> **WHAT YOU WILL DO**: Output exactly the line that includes "Where should I click to: Click" and all the lines after it through the end of the listing below, and nothing more.

##### RECORDED DATA #####

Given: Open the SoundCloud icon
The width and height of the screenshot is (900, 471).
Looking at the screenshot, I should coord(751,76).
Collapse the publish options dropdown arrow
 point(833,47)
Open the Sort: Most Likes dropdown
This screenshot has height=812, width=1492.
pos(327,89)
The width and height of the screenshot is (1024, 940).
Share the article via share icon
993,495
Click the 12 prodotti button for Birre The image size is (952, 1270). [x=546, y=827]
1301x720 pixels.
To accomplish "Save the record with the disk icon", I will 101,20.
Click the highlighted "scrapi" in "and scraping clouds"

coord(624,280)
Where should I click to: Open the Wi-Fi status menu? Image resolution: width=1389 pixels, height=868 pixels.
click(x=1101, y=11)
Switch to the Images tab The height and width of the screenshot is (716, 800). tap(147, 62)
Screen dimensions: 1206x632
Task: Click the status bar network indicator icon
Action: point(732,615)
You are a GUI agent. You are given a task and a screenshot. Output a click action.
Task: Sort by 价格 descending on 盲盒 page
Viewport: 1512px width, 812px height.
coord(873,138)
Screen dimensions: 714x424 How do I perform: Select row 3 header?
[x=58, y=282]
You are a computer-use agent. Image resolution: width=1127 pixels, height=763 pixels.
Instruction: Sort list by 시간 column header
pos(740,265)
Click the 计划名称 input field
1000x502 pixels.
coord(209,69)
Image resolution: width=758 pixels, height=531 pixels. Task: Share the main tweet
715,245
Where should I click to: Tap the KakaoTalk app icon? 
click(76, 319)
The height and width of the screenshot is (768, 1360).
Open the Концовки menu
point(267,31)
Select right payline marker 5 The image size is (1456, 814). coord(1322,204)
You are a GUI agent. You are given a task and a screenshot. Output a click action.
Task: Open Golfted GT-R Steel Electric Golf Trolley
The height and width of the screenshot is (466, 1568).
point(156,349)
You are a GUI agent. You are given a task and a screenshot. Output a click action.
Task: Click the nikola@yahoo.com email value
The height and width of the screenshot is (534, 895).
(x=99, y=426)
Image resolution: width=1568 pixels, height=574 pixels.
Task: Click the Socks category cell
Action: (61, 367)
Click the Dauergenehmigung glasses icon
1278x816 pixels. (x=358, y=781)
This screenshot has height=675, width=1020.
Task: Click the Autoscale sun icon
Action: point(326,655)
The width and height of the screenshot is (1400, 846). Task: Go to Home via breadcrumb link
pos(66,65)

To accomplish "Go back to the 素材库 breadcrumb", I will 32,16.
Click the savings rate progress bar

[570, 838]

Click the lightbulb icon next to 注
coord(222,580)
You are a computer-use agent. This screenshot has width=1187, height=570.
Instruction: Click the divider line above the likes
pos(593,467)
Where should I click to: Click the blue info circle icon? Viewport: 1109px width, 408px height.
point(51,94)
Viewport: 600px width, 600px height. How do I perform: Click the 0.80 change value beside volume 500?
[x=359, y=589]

#####

> **OUTPUT OF THE EXERCISE**:
Where should I click to: Click the blue info circle icon? Viewport: 1109px width, 408px height.
point(51,94)
Viewport: 600px width, 600px height. How do I perform: Click the 0.80 change value beside volume 500?
[x=359, y=589]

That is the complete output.